Text:
============

Soon, however, Mr. Joseph sent a reporter a haiku-like text message reconsidering: “2 car idea / Still an idea / Not a reality yet.”
After meeting with his broker, Kathy Sloane of Brown Harris Stevens, and her boss, Hall F. Willkie, Mr. Joseph agreed to trim the asking price instead of offering inducements to sell the 11th-floor apartment at 823 Park Avenue.
The apartment has a 46-foot-wide living room and library (with mahogany paneling) facing Park Avenue, five bedrooms and nearly 4,200 square feet of space; the building has classical marble columns and a polished marble floor in the lobby.
Mr. Joseph agreed to lower the price by $500,000, to $14.9 million from $15.4 million.
As the peak spring selling season unfolds, owners of other co-op and condos lingering on the market have also been trimming asking prices, hoping to get ever-more-cautious buyers to give their properties a second look.
In the last 30 days, prices were cut on about 17 percent of the co-ops and condos in Manhattan, according to an analysis of listings on Streeteasy.com, a Web site that compiles information from most brokerage firms. Prices rose on around 2 percent of all Streeteasy listings. Among the most expensive properties — those listed for $10 million or more — there were fewer price changes, but price cuts outnumbered price increases by a ratio of 10 to 1.
That is one result of the cooler winds blowing through the Manhattan market, despite continuing high prices for completed co-op and condo transactions last month. Brokers say deals are being done, but they are showing apartments less often, and everyone is more cautious.

============

Material supplied:
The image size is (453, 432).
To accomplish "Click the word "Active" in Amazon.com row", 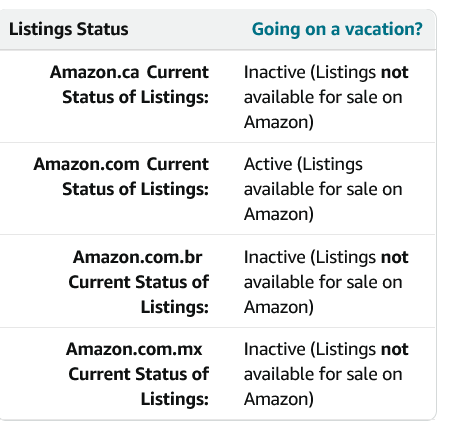I will pos(268,164).
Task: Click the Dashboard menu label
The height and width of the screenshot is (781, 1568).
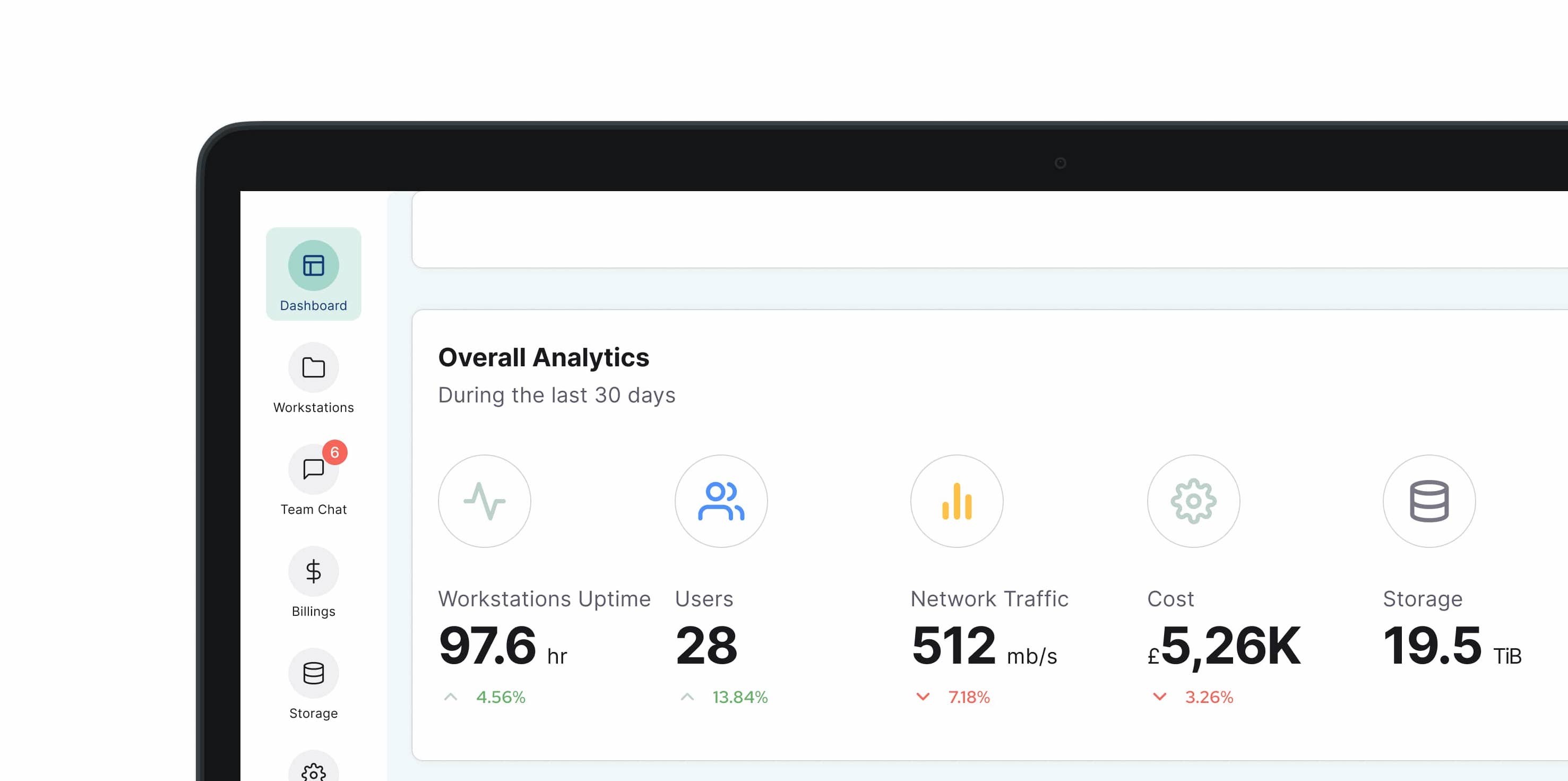Action: (x=314, y=306)
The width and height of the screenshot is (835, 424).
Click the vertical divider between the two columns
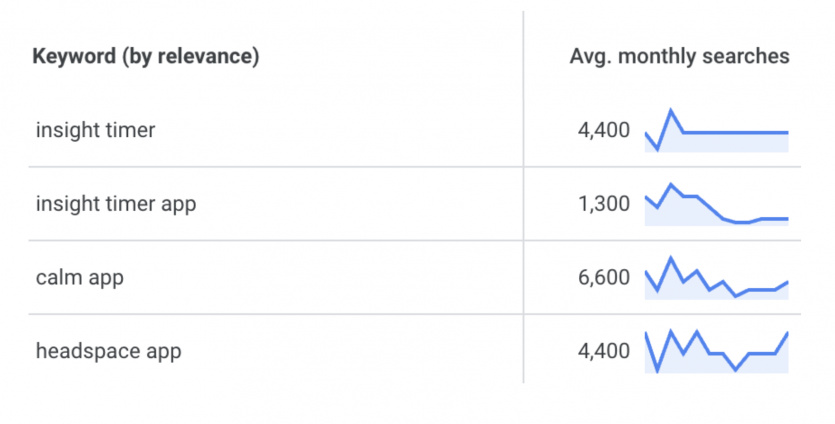click(x=523, y=197)
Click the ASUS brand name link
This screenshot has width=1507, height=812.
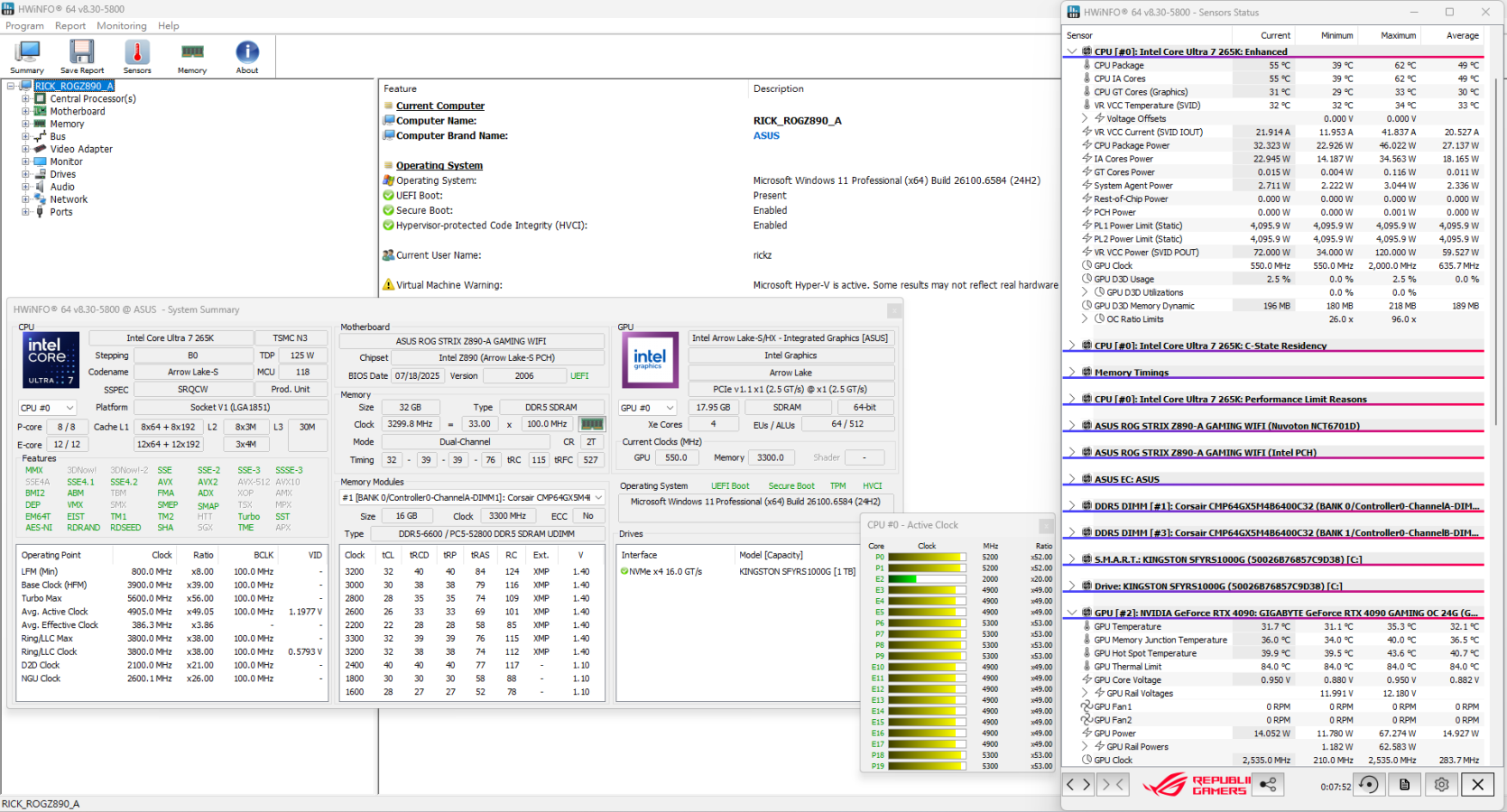point(766,136)
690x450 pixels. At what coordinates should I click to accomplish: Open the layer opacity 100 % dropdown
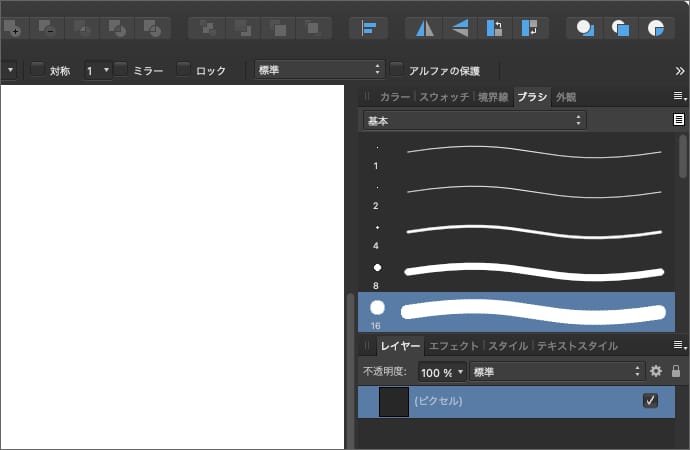(x=441, y=371)
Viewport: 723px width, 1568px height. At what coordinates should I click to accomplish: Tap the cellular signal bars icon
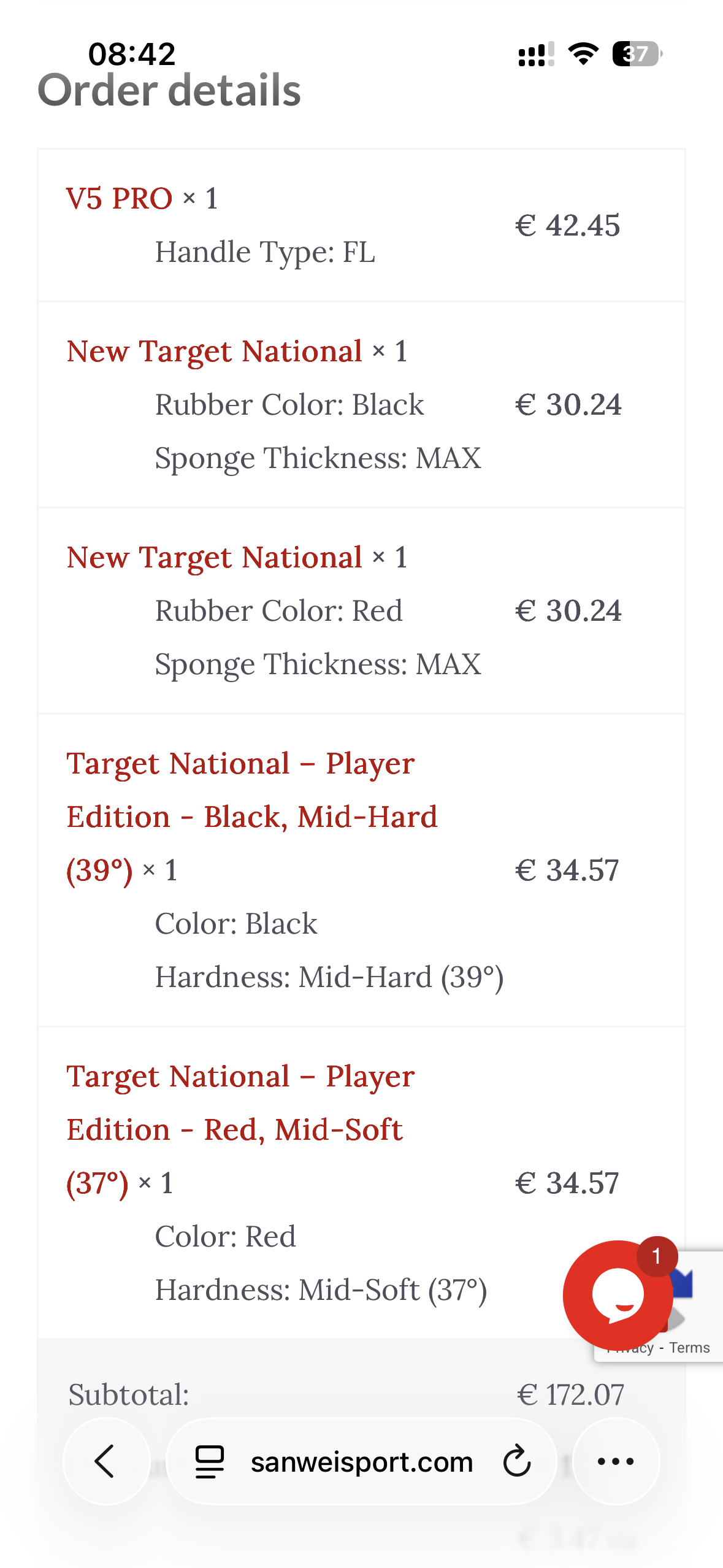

============

Continue the article about Manhattan co-op and condo price cuts from where it stops, not the data.

“I am having fewer showings, but more of the buyers who look at apartments are serious buyers,” said James Lansill, the senior managing director of the Corcoran Sunshine Marketing Group.
Among the price cuts listed on Streeteasy.com was one at the Dakota, at Central Park West and 72nd Street, where the price of a 10-room apartment was reduced by $1 million, to $18.5 million from $19.5 million. “As fabulous as your fantasy,” notes the listing at Warburg Realty by Craig Schiller and Meredith Specht.
At 1040 Fifth Avenue, the 17-story co-op designed by Rosario Candela at 86th Street, the asking price on an 11-room, five-bedroom apartment was cut by $3 million on May 5, to $21 million, four months after it was listed by Alina Pedroso of Brown Harris Stevens.
“Buyers are out there expecting to get good deals,” said Gregory J. Heym, the chief economist at Brown Harris Stevens and Halstead Property. “Some people who want to sell are more open to it.”
That isn’t evident from actual sales data from deeds and tax records filed with the city’s Finance Department. Preliminary data showed that prices rose last month, with the average sale price on a co-op or condo reaching $1.45 million, up 17 percent from a year earlier. The median price was $927,500, also up 17 percent.
At 823 Park Avenue, Mr. Joseph and his partners at the Property Markets Group thought they would be sold out by now, with total sales of about $166 million. They paid $60 million for the building, after the previous owner bought out the last of the rental tenants.
At first, the 11th-floor apartment quickly went into contract, to a couple expecting a baby, but with construction delays, Mr. Joseph returned their deposit and raised the price to $15.4 million.
Among the buyers in the building was Brendan Shanahan, the New York Rangers forward, who paid $13.4 million for the seventh floor.